QfG5: room image formats

November 23rd, 2023

Each room has several formats associated with it, some of them are binary, describing various objects but here I’ll describe the following formats:

  • IMG
  • NOD
  • ZZZ
  • FTR
  • ROM
  • GRA

GRA format is a more general format used for animated sprites, some window backgrounds and GUI elements as well as talking character portraits.

NOD

This has nothing to do with C&C is a palette format for the room backgrounds. It starts with QFG5 magic and 32-bit file size but in reality the game engine simply reads 1024-byte RGBA palette starting at the offset 0xA8 and that’s it.

IMG

This is actual room background data. It starts with a header consisting of two 32-bit big-endian words and two 64-bit big-endian floating-point numbers and then the same header repeated in little-endian format. The parameters are height, width, two parameters probably related to the room positioning (probably an offset and full intended room perimeter—the rooms can be circular like the Silmaria main square) and two unknown floating-point numbers.

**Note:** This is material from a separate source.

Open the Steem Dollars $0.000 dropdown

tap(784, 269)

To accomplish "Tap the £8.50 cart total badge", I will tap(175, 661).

Then RLE-compressed image follows coded in columns starting from the right edge and with its height doubled (so e.g. 4000×400 image will be decoded as 800×4000 image with the image left edge being at the bottom). The lower part of image is not used (maybe a leftover when it was used for a depth buffer). The actual data is 8-bit indices to the NOD palette with the same resource number.

RLE works in the following way: for each decoded line (or rather column) a signed 8-bit value is read; zero signals the end of line, negative values signal raw data (e.g. 0xFE or -2 means copy two following bytes to the output), positive values mean repeating the next byte the specified number of times.

ZZZ

This is a room depth map. This file contains RLE-compressed depth values (0 = closest to the screen, 255 = farthest) without any header. Data is compressed in the same way as single line of IMG format and has the same dimensions but it is stored in line-by-line format right edge first (i.e. mirrored compared to the background image);

FTR

This is a format defining room regions. It consists of signed 16-bit numbers. First number declares the number of regions in the file, then region data follows consisting of 4-word header (region depth maybe, always zero, an exit portal flag, and the number of points) and the region points (two 16-bit words each).

And here is an example of decoded room images.

Arcane Island background


Arcane Island depth map (and an Easter egg)


Arcane Island region map

ROM

This is a room properties file consisting of two integers and two floats: first field (32-bit integer) seems to be a big-endian version of the third field, second field (32-bit float) is unknown, third field (32-bit integer) declares the number of additional resources that should be loaded for the room (e.g. battle arena has three alternative views), fourth field (32-bit float) seems to specify an angle increase (for circular rooms, I suppose). In either case floating-point numbers seems to be non-zero only for the room 200 (Silmaria main square).

GRA

This is a format used for animated sprites and static images in the various parts of the game.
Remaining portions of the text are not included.